Towards the optimization of a perovskite-based room temperature ozone sensor: A multifaceted approach in pursuit of sensitivity, stability, and understanding of mechanism

Metal halide perovskites (MHPs) have attracted significant attention owing to their simple manufacturing process and unique optoelectronic properties. Their reversible electrical or optical properties changes in response to oxidizing or reducing environments make them prospective materials for gas detection technologies. Despite advancements in perovskite-based sensor research, the mechanisms behind perovskite-gas interactions, vital for sensor performance, are still unexclusive. This work presents the first evaluation of the sensing performance and long-term stability of MHPs, considering factors such as halide composition variation and Mn doping levels. The research reveals a clear correlation between halide composition and sensing behavior, with Br-rich sensors displaying a p-type response to O3 gas, while Cl-based counterparts exhibit an n-type sensing behavior. Notably, Mn-doping significantly enhances the O3 sensing performance by facilitating the gas adsorption process, as supported by both atomistic simulations and experimental evidence. Long-term evaluation of the sensors provides valuable insights into evolving sensing behaviors, highlighting the impact of dynamic instabilities over time. Overall, this research offers insights into optimal halide combination and Mn-doping levels, representing a significant step forward in engineering room temperature perovskite-based gas sensors that are not only low-cost and high-performing but also durable, marking a new era in sensor technology.

💡 Research Summary

This paper presents a comprehensive study on the optimization of all‑inorganic metal halide perovskite (MHP) thin films for room‑temperature ozone (O₃) sensing, focusing on halide composition and manganese (Mn) doping as the two primary variables. The authors synthesize a series of CsPbBr₃₋ₓClₓ nanocrystals (0 < x < 3) by controlled anion exchange, producing Br‑rich, mixed‑halide, and Cl‑rich compositions. Parallelly, Mn‑doped analogues are prepared using a halide‑exchange‑driven cation exchange (HEDCE) method, allowing simultaneous Br→Cl substitution and Pb→Mn substitution within the same lattice.

Structural characterization (SEM, EDS, XRD, XPS, ICP‑MS) confirms successful halide exchange (lattice contraction, peak shifts to higher 2θ) and controlled Mn incorporation (Mn:Pb molar ratios from 0.02 to 0.08). Optical measurements reveal a systematic band‑gap widening from 2.27 eV (pure CsPbBr₃) to 2.91 eV (pure CsPbCl₃), consistent with the increasing electronegativity of the halide sub‑lattice.
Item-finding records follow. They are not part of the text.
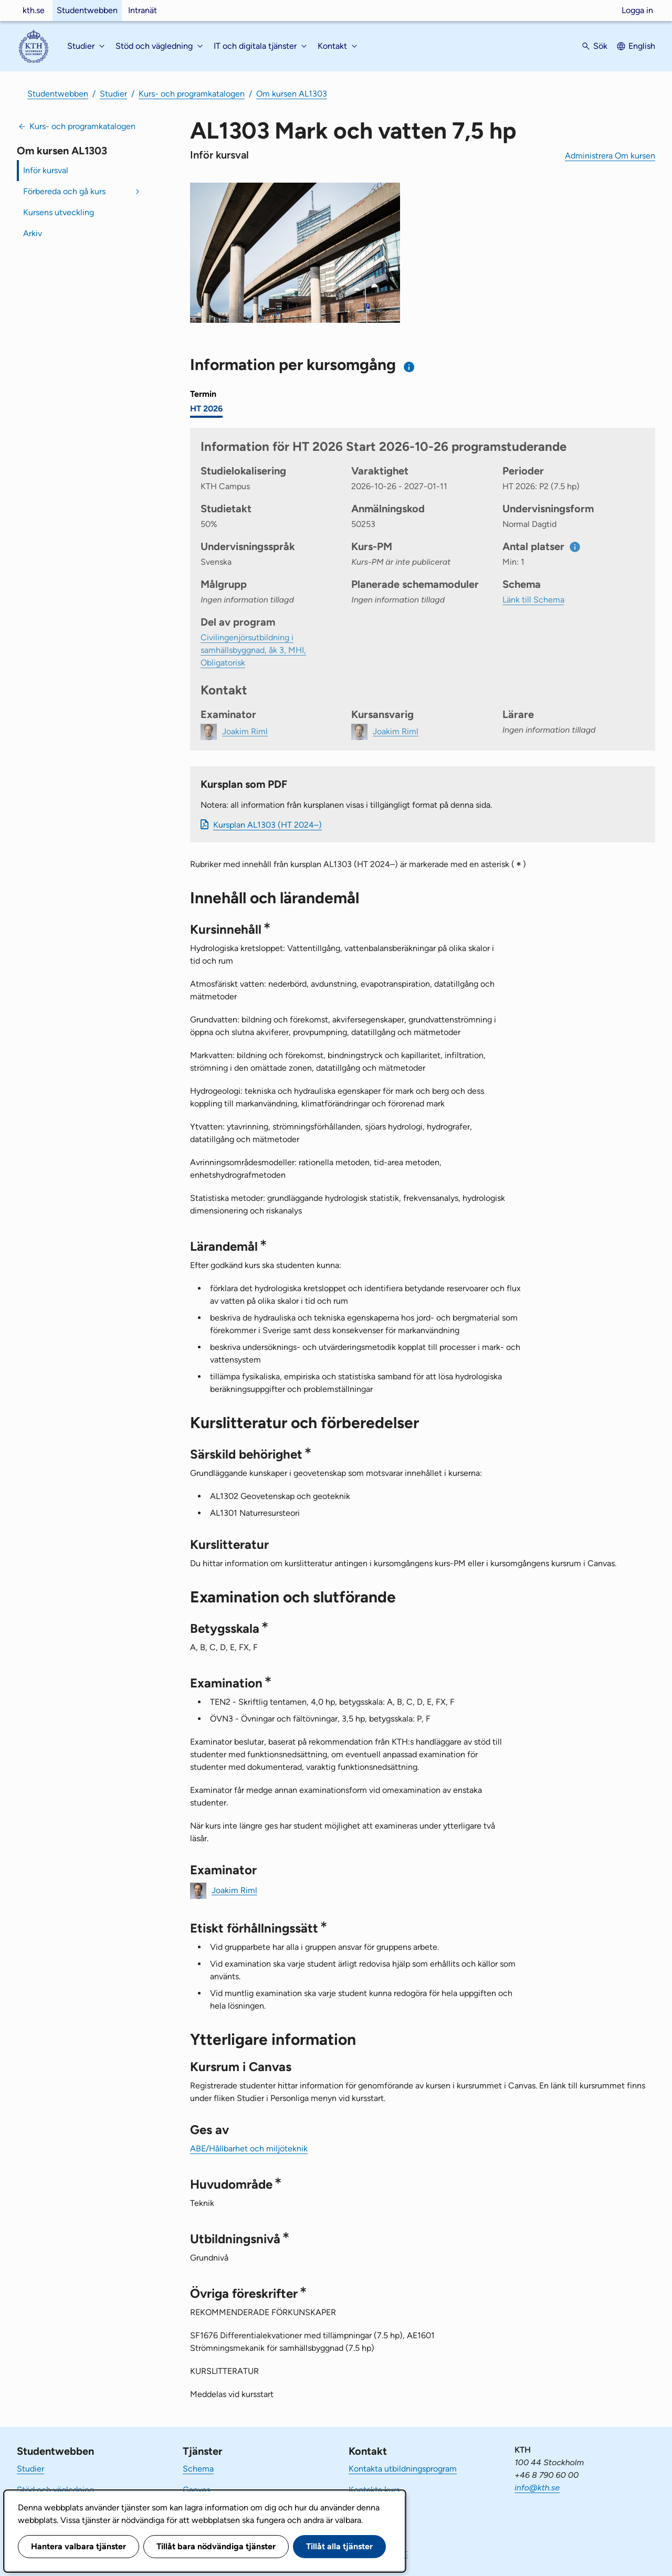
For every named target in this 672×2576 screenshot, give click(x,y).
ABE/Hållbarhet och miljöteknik (249, 2148)
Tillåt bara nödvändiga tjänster (216, 2546)
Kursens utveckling (58, 212)
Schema (198, 2469)
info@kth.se (537, 2488)
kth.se (34, 10)
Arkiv (32, 233)
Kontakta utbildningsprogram (403, 2469)
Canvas (196, 2490)
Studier (113, 94)
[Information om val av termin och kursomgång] (409, 367)
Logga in (637, 10)
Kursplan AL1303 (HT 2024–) (267, 825)
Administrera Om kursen (610, 156)
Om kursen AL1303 (291, 94)
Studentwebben (87, 10)
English (641, 46)
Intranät (142, 10)
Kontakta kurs (374, 2490)
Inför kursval (45, 170)
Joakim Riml (234, 1890)
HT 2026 (206, 409)
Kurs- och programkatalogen (192, 94)
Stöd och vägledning (55, 2490)
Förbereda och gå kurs (64, 191)
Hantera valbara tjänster (78, 2546)
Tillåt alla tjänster (339, 2546)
Gas‑sensing experiments are conducted at 25 °C under 30 % relative humidity with O₃ concentrations ranging from sub‑ppm to a few ppm. The results show a clear dependence of sensor polarity on halide composition: Br‑rich films exhibit a p‑type response (decrease in current) while Cl‑rich films display an n‑type response (increase in current). Mn doping dramatically improves performance: a 5 % Mn‑doped mixed‑halide sensor delivers a sensitivity of 0.35 %/ppm, three times higher than its undoped counterpart, and reduces response/recovery times to 12 s and 18 s, respectively.

Density‑functional theory (DFT) calculations support the experimental observations. Simulations indicate that O₃ preferentially adsorbs on Cl sites rather than Br sites, and that Mn²⁺ incorporation raises the local electron density, lowering the O₃ adsorption energy by up to 0.45 eV. This energetically favorable adsorption explains the enhanced charge transfer and faster kinetics observed experimentally.

Long‑term stability is evaluated over a 30‑day continuous exposure. Br‑rich undoped sensors retain ~85 % of their initial response, whereas Cl‑rich undoped sensors degrade by ~40 % due to progressive formation of secondary phases (e.g., Cs₄PbCl₆) and surface oxidation. Mn‑doped sensors maintain >90 % of their original sensitivity, with XRD and FTIR showing minimal phase transformation and reduced surface defect signatures. The authors attribute this durability to Mn’s ability to passivate halide vacancies and suppress oxygen‑induced degradation pathways.

In summary, the study demonstrates that (i) halide composition dictates the fundamental charge‑carrier type and baseline sensitivity, (ii) modest Mn doping (≈5 % Mn:Pb) optimizes the electronic structure for stronger O₃ adsorption and faster charge transfer, and (iii) Mn incorporation markedly improves long‑term structural and chemical stability. These findings provide a clear design roadmap for low‑cost, high‑performance, and durable room‑temperature ozone sensors based on perovskite nanocrystals, positioning Mn‑doped mixed‑halide perovskites as a promising platform for next‑generation environmental monitoring devices.